Ed Balls was a member of Parliament and a leader of the opposition Labour Party five years ago, on April 28, 2011, and as many busy people do, he was multitasking: checking the Internet on his BlackBerry while shopping for groceries. At the suggestion of an aide, he tried to look up a recent article about himself, without realizing that in typing his name into a search field, he had somehow put “Ed Balls” into the body of a tweet.

And then, apparently when he put the BlackBerry back in his pocket, that message went out to the world, a two-word non sequitur and Twitter fail for the ages.

Needless to say, the message swiftly went viral, as people started sharing it and genially mocking the politician for tweeting his own name. It went so viral, in fact, that for Britons, April 28 has become Ed Balls Day.

Fast-forward five years, and that single post has now been retweeted more than 72,000 times through Thursday afternoon. #EdBallsDay was a trending topic on Thursday, with celebrants rushing to wish each other “Happy Ed Balls Day!”

It is probably not how he ever expected to be remembered. Born in Norwich, England, in 1967, Edward Michael Balls grew up in Nottingham, studied economics and philosophy at Oxford, attended the John F. Kennedy School of Government at Harvard, and rose to the top ranks of the Labour Party. From 2011 to 2015, he was the shadow chancellor, the opposition’s spokesman on financial and economic issues.

He lost his seat in Parliament in the election last year, but that has not dimmed his Internet fame a bit.

Celebrated primarily in Britain, and mostly on Twitter, the annual Ed Balls Day fun now gets started well before April 28, with people counting down the days as if it were Christmas. When it finally comes, users repost his original tweet with hashtags like #NeverForget, and Google searches for “Ed Balls” shoot up, this year by 2,500 percent.

Other politicians have been known to get into the act, although his wife, Yvette Cooper, who is also a lawmaker, almost forgot last year. This time around, she wrote on Twitter, she insisted that the man himself bake a cake.

Balls and Cooper have three children. Asked in an interview Thursday how they mark the day, he said: “They roll their eyes at me regularly. This is just another reason to roll their eyes at me.”

Companies like Domino’s Pizza and the betting parlor Coral play along as well — Domino’s posted an image of twisted dough balls emblazoned with Balls’ face.
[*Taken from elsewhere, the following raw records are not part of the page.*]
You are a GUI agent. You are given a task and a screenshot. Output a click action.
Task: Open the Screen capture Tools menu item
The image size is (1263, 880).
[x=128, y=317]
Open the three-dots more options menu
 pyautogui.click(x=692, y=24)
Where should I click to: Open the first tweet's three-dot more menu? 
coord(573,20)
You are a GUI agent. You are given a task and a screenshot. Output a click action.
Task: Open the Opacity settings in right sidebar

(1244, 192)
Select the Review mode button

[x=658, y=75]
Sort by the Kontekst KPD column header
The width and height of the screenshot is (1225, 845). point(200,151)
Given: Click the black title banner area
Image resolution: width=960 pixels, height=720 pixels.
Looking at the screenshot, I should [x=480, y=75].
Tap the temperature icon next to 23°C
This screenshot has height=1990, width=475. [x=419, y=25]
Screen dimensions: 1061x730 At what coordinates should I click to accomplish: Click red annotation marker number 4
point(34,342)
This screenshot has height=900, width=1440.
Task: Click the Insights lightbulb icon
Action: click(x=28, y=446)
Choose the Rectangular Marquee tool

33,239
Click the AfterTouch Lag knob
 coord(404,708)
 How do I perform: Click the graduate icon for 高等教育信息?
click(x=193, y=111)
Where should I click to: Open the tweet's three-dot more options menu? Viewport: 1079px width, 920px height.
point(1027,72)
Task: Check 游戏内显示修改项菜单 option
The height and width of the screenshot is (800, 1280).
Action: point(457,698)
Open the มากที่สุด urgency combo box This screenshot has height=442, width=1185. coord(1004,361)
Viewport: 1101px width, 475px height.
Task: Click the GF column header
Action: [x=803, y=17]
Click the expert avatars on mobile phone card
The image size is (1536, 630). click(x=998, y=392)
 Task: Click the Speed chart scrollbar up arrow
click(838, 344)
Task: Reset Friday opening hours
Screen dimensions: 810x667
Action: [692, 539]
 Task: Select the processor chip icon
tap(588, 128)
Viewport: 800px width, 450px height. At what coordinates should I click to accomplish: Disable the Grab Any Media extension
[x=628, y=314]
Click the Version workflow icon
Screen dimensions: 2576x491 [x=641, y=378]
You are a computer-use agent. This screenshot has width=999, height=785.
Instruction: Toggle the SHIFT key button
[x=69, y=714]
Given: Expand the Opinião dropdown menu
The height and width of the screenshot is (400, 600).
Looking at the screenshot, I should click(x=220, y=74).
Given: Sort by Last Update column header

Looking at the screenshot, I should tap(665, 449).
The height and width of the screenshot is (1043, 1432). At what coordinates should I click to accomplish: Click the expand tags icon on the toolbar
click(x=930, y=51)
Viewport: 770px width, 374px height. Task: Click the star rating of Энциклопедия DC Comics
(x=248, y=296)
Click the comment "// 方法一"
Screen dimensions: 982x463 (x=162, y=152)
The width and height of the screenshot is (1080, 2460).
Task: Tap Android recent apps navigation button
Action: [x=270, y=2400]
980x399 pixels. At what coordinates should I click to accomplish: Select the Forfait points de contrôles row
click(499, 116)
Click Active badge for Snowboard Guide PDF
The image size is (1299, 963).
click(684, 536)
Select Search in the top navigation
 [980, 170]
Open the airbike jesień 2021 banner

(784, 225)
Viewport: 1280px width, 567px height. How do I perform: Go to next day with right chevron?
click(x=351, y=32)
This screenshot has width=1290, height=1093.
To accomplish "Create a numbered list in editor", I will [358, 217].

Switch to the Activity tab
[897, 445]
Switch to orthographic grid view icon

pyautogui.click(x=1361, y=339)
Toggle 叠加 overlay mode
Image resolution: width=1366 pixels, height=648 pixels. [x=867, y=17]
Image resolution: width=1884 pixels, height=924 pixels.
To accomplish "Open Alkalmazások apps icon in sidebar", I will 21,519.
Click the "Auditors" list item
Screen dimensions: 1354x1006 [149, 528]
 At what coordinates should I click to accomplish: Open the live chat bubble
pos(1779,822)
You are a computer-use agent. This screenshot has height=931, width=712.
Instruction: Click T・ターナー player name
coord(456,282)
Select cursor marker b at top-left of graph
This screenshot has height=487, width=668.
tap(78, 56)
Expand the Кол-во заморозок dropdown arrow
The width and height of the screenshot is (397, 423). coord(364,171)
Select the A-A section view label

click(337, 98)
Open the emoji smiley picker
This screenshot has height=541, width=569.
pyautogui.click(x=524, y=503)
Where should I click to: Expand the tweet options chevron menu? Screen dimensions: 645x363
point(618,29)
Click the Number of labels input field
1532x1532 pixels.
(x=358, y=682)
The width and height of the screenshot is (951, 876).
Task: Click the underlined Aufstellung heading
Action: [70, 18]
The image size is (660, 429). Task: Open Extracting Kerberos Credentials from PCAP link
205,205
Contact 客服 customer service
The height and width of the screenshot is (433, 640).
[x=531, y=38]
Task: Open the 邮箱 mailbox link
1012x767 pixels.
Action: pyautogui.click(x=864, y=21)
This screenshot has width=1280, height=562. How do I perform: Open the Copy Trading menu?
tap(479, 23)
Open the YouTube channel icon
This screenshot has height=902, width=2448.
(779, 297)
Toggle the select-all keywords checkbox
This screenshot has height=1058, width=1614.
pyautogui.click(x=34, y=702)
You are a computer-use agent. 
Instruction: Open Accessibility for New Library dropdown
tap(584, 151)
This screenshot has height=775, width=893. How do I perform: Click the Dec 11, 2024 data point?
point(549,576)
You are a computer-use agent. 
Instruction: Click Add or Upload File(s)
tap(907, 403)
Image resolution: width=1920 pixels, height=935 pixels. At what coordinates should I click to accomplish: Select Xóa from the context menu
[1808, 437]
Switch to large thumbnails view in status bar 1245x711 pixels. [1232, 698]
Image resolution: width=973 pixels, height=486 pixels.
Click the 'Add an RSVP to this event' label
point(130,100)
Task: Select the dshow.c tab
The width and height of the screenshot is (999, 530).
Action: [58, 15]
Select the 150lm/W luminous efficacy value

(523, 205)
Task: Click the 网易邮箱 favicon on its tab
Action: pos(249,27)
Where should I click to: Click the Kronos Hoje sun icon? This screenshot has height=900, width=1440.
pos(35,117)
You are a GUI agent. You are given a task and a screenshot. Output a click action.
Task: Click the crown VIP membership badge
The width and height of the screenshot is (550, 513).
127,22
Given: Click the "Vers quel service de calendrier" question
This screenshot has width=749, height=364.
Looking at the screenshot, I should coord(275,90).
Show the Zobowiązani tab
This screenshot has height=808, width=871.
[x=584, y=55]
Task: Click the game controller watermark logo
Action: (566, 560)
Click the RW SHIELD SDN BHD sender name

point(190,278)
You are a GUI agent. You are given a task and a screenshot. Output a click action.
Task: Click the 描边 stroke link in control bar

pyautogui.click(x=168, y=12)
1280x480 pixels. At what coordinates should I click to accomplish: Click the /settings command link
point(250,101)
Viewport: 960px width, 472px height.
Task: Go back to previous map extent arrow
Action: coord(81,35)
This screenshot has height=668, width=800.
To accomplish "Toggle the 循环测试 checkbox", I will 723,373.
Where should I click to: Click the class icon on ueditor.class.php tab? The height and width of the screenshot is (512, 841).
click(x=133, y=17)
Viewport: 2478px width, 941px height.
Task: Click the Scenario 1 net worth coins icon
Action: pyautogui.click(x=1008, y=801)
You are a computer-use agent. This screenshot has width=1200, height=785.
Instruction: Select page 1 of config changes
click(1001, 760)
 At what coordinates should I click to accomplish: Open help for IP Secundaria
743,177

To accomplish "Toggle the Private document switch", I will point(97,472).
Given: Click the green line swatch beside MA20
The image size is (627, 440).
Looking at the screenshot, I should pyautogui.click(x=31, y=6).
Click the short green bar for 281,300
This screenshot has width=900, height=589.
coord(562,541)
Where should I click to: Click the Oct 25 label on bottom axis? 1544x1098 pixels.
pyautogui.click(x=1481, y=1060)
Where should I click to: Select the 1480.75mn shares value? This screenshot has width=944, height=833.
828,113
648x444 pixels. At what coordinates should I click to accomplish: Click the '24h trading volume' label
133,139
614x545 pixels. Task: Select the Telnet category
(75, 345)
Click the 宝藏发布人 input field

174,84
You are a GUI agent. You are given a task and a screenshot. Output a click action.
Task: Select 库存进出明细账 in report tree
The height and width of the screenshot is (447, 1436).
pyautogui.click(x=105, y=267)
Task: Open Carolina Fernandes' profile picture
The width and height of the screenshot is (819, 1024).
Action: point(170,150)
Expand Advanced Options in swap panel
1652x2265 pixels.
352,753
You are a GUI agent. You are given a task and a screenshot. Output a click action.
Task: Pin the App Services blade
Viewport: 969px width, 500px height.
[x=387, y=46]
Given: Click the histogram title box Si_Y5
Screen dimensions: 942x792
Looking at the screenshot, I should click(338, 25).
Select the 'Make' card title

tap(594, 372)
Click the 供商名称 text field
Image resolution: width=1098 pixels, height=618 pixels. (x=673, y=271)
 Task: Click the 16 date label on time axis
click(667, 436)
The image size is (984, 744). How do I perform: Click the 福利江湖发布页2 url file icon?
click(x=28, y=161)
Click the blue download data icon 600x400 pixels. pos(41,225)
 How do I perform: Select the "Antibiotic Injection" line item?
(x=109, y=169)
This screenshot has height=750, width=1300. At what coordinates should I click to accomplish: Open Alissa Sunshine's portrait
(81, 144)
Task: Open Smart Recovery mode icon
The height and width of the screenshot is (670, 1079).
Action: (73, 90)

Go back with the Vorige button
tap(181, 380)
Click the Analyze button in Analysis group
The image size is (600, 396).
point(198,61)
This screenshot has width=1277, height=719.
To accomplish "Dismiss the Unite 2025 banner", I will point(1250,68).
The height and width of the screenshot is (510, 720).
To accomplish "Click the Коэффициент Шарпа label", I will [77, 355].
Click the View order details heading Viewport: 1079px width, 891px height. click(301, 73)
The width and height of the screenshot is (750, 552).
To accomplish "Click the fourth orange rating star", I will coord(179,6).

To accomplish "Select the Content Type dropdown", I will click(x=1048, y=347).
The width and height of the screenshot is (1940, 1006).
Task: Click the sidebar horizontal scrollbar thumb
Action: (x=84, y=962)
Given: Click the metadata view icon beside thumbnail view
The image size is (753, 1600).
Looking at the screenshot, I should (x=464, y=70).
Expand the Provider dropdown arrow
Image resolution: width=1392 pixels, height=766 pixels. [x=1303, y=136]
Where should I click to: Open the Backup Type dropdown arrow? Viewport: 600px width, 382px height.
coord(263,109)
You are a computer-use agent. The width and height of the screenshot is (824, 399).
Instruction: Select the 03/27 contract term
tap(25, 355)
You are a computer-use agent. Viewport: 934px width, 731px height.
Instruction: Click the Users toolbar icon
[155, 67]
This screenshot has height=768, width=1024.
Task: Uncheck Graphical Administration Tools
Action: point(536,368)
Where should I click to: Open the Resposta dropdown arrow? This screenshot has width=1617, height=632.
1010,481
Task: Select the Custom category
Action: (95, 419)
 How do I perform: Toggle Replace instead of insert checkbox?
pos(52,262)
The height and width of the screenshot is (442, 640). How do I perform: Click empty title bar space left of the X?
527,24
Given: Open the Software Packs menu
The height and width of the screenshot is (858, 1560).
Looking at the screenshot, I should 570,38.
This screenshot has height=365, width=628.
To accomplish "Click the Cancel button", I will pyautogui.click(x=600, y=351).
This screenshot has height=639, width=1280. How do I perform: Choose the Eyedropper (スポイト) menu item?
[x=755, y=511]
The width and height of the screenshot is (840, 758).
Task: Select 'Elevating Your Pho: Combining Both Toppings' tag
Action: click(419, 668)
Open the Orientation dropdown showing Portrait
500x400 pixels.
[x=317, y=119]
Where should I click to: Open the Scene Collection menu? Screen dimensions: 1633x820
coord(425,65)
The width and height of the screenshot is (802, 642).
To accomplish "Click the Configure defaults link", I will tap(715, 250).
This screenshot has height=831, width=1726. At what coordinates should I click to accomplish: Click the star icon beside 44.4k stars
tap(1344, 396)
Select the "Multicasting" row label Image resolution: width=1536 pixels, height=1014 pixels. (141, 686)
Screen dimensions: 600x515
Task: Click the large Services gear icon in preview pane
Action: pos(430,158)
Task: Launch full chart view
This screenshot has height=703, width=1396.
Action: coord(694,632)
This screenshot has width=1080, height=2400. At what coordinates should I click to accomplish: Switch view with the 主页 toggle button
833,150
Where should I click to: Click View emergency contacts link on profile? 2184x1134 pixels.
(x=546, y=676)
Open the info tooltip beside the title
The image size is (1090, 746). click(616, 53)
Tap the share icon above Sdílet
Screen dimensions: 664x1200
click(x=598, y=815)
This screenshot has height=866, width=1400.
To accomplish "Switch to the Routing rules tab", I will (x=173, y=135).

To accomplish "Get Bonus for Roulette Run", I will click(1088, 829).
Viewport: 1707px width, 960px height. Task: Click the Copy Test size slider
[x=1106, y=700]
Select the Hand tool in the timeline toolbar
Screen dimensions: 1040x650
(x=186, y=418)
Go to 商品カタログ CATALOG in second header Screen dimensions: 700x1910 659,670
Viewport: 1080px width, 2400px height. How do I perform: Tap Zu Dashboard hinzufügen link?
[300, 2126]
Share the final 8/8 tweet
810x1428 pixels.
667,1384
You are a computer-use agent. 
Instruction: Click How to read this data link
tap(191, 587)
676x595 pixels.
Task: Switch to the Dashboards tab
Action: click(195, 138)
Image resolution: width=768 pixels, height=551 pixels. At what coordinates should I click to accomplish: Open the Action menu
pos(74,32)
The poet Brian Bilston posted a poem written for the occasion, and a Labour district councilor in Yorkshire, Rory Bickerton, showed off an autographed printout of the original Twitter post, now handsomely framed for display.

These days Balls is a senior fellow at the Kennedy School, which he joined in June, and he is philosophical about the non-holiday holiday that bears his Twitter handle.

“It’s as incomprehensible as the Internet and social media can get, but people enjoy it,” he said by telephone Thursday. “I shrug my shoulders.”